* Aufgabe 1 *
Schreiben Sie aus dem Text über digitale Ablenkung den Abschnitt ab, der bei „Wenn Du diese“ beginnt und bei „noch den Technostress?“ endet.
* Aufgabe 2 *
Wer kann laut dem Text über digitale Ablenkung bereits Apple-Produkte bedienen?
* Aufgabe 3 *
Führen Sie den Text über digitale Ablenkung im Anschluss an seinen letzten Satz fort.

* Extrahierter Text *
Wenn Du diese Fragen vorwiegend mit einem Ja beantworten kannst, ist es wirklich an der Zeit, zu handeln. Dabei darf man nicht vergessen, dass es nicht nur um Whatsapps geht. Netflix und Spotify gehören durchaus auch zu den Killern unserer mentalen Gesundheit. Was wir wirklich brauchen, ist mehr Verantwortung für uns selbst. Denn: Es ist nicht cool, Freundschaften und Beziehungen aufs Spiel zu setzen. Arbeit oder Ausbildung zu vernachlässigen, Ablenkung zu suchen, nur weil man die eigenen Probleme nicht sehen will.
Viel wichtiger noch: Wäre es nicht clever, wenn wir achtsamer mit uns werden? Stress haben wir eh genug, brauchen wir ernsthaft auch noch den Technostress?
Dinge wie Empathie gibt es nicht im App Store.
Hinter all den digitalen Verführungen steckt eine psychologische Strategie. Jeder Hersteller will, dass man die Dinge immer mehr, immer öfter, immer intensiver nutzt. Klar, denn sie leben davon. Bereits Kleinkinder können Apple-Produkte bedienen. Das ist kein Zufall. Das ist Teil der Apple-Strategie. Man züchtet sich die Kundschaft von morgen schon recht früh heran. Weil alles so einfach ist, kann man kinderleicht den Einstieg schaffen. Ist man einmal drin, geht es nur noch darum, den Kunden zu halten. Und dafür tun die Hersteller alles.

* Bereitgestellte Angaben *
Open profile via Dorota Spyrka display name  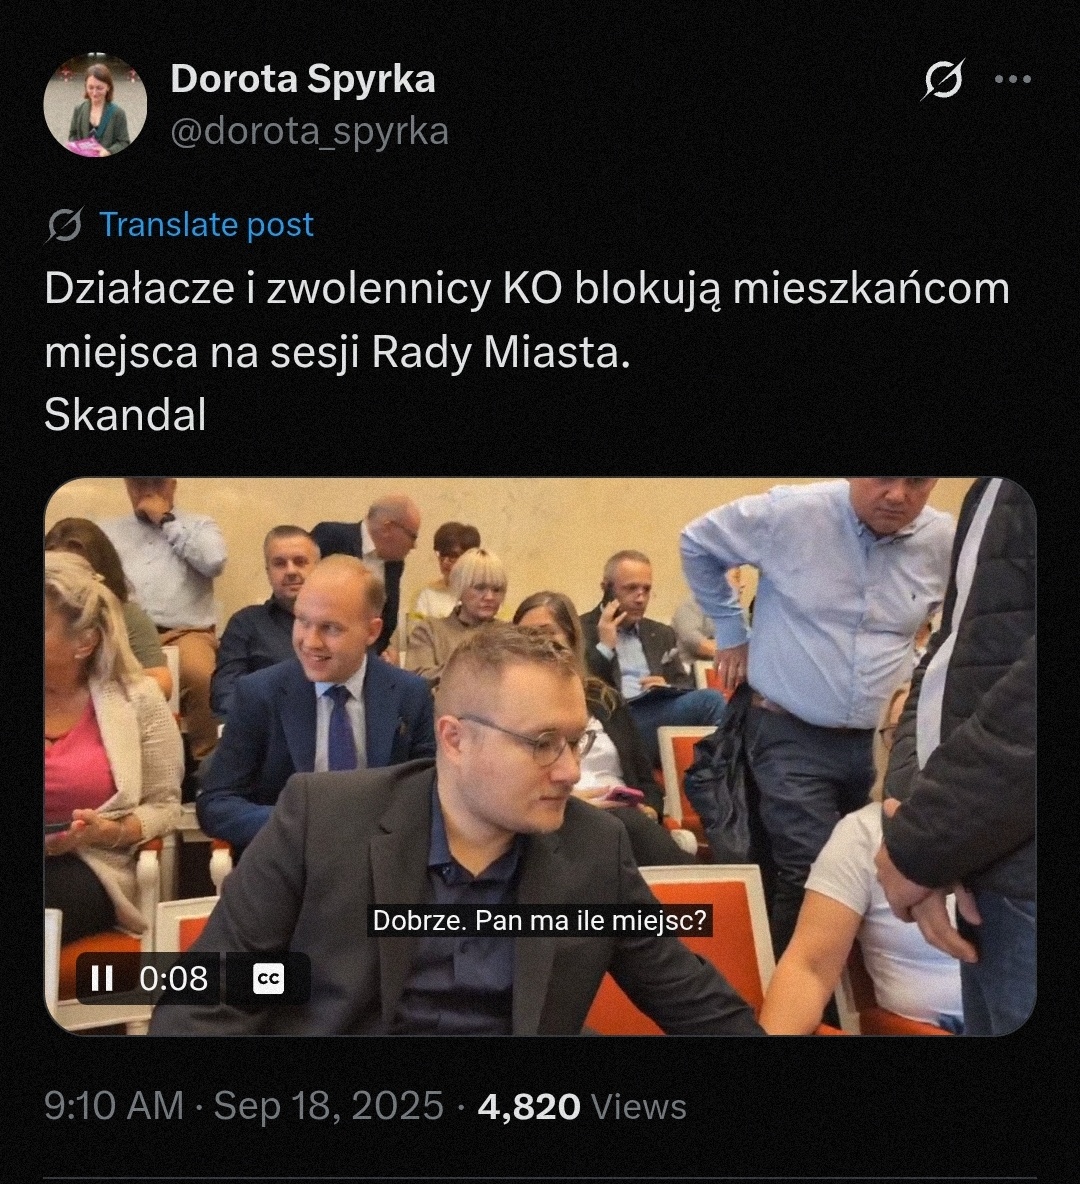(303, 79)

* Ergebnis 1 *
Wenn Du diese Fragen vorwiegend mit einem Ja beantworten kannst, ist es wirklich an der Zeit, zu handeln. Dabei darf man nicht vergessen, dass es nicht nur um Whatsapps geht. Netflix und Spotify gehören durchaus auch zu den Killern unserer mentalen Gesundheit. Was wir wirklich brauchen, ist mehr Verantwortung für uns selbst. Denn: Es ist nicht cool, Freundschaften und Beziehungen aufs Spiel zu setzen. Arbeit oder Ausbildung zu vernachlässigen, Ablenkung zu suchen, nur weil man die eigenen Probleme nicht sehen will.
Viel wichtiger noch: Wäre es nicht clever, wenn wir achtsamer mit uns werden? Stress haben wir eh genug, brauchen wir ernsthaft auch noch den Technostress?

* Ergebnis 2 *
Bereits Kleinkinder können Apple-Produkte bedienen.

* Ergebnis 3 *
Ähnlich wie bei Süßigkeiten oder Alkohol werden wir in den Technostress gezogen. Auch hier ist der Prozess fließend und vor allen Dingen legal. Was auf der einen Seite dick und krank macht, ist auf der Technoseite die Einsamkeit und der Stress. Beides ist toxisch. Und genau deshalb entziehe ich mir selbst das Handy. Aber nicht komplett, sondern maßvoll.
Der Screen liegt auf dem Tisch. So sehe ich nicht, was sich tut. Ich habe Slots, in denen ich Rückrufe abarbeite. Mails beantworte ich inzwischen nur noch auf dem Laptop und zwar zu den Arbeitszeiten. Whatsapps und andere Messanger nutze ich zu 80 Prozent nur noch zum Arbeiten. Privat wird ausschließlich völlig Oldschool telefoniert. Was jetzt vielleicht radikal klingt, ist einfach nur das Finden des richtigen Maßes.
Technostress entsteht meiner Meinung nach nur durch Maßlosigkeit, weil wir es nicht mehr im Griff haben.
Detoxen ist für mich von gestern, Achtsamkeit und Eigenverantwortung sind die wahren Heiler der mentalen Gesundheit.